パニック障害の専門家ではなく普通の心理カウンセラーであればときに間違えてしまうこともあるかもしれません。

ですが、パニック障害の専門家が発する言葉、助言、答えなどは専門分野を極めてきた知識でもありますので、一旦違うと感じても一度はそれに沿う行動をしてみることが大切です。

最初は腑に落ちておらず納得できなくても、後になってその意味を理解して腑に落ちることは多々ありますので。

自分の考えと違ったりその答えは本当なのか?時として疑問に思うこともあるでしょう。それが積み重なっていくと反発を覚えたり意見に対して聞く耳を持たなくなるかもしれません。

ですが、それはとてももったいないことであり、せっかくの完治や改善の可能性を自ら取り壊しているとも言えます。

もしどうしても疑問に思ったり違うと感じたのであれば、その旨を専門家に聞いてみましょう。正式なパニック障害の専門家であればなぜそのようなことを発言しているのか?どのような意味があるのか?包み隠さずに

教えてくれますので。

うやむやにしてしまいシックリこないのをガマンするより直接そのことに対しての疑問をぶつけて答えを得たほうが、よりよく完治や改善の道へたどり着けますので。

 

6、いつか自然に治るだろうという能動的でない考え

 

パニック障害は風邪などと違い、寝ながらじっとして無理しなければ治るというものではありません。
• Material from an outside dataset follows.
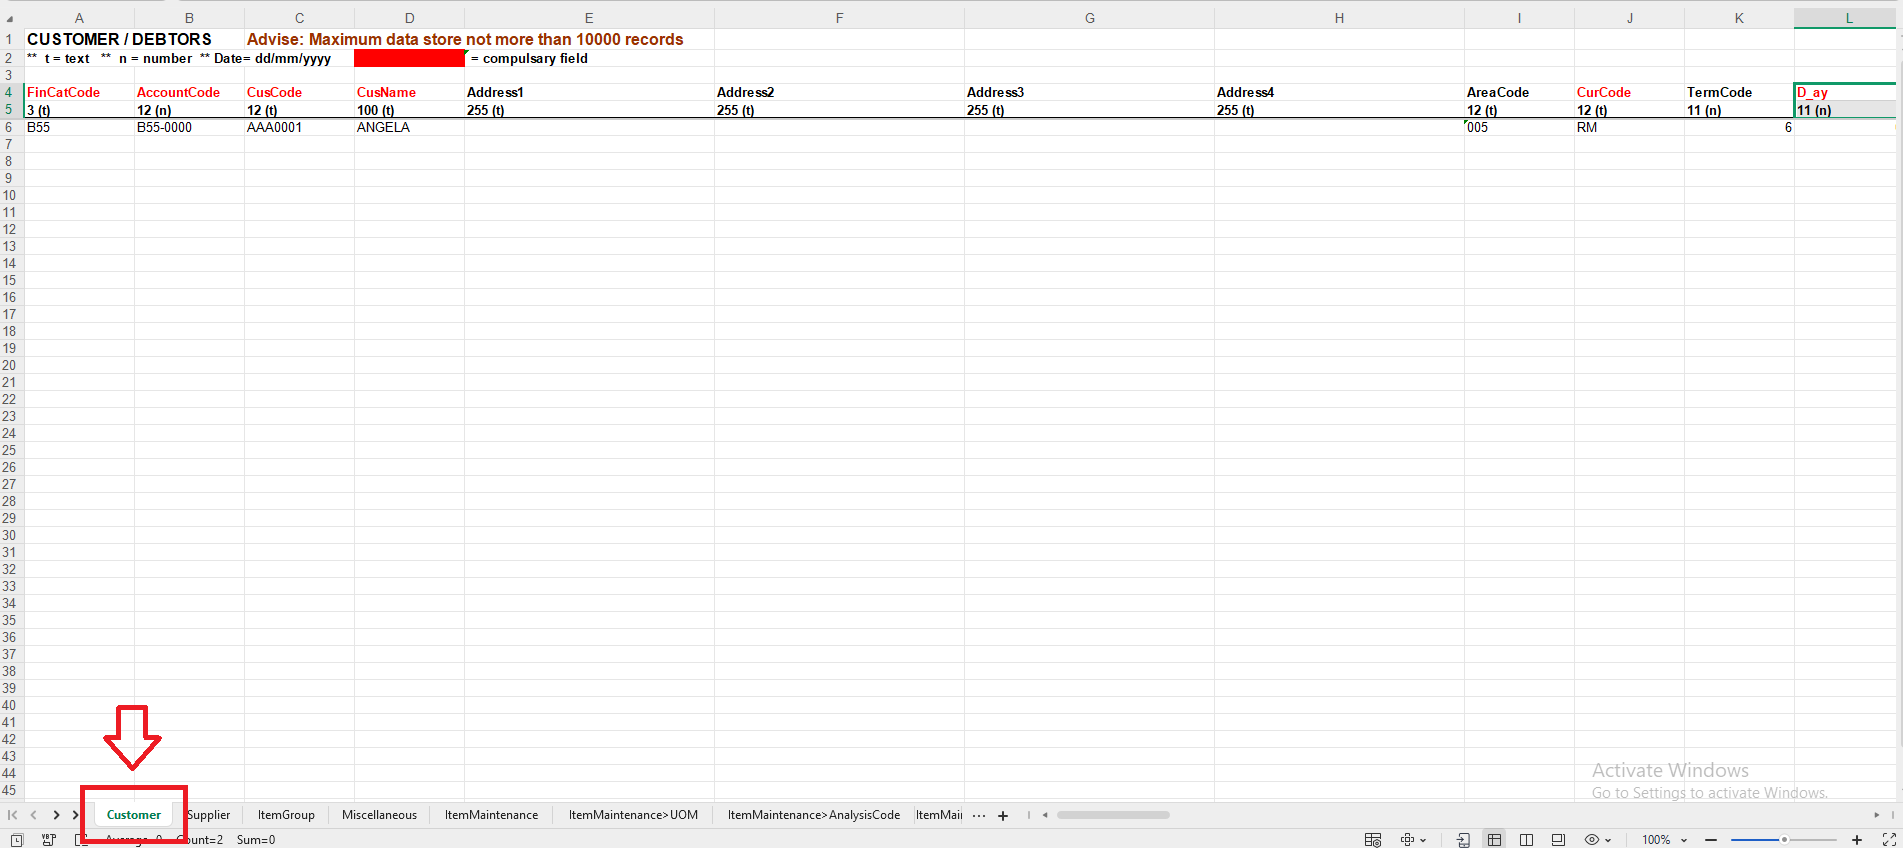Switch to Normal view mode
This screenshot has width=1903, height=848.
pos(1494,840)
これはこころの病全般に言えることですが、じっとしていて自然に回復していくというものではないんですね。

「パニック障害を治す!」という強い気持ちと意思を持ち能動的に取り組んでいかない限り、完治や改善に行く着くのは至難の業と言えるでしょう。

ここでの大きなポイントになるのは「能動的であるか?」ということです、能動的というのは率先して自ら行動を起こすということです。

自然に治っていくのはある意味理想ではありますが、現実的ではありません。パニック障害をキレイに治していくには「いつか治るだろう」という考えを捨て、「自分から率先して治していく!」という心持ちが大切になります。

 

まとめ

 

パニック障害の改善が思うようにすすまない、なかなか治らないというのにはしっかりとした理由があります。その理由は人によって様々であり、顕在的に働いていることもあれば無意識で働いていることもあります。

改善がすすまない理由はいったい何なのか?しっかりと自分を見つめ直し、その理由を手放していくことがとても大切です。

もしいま現在、なかなか治らないと焦っているのであれば自分では気がつかない治そうとしない理由があるのかもしれません。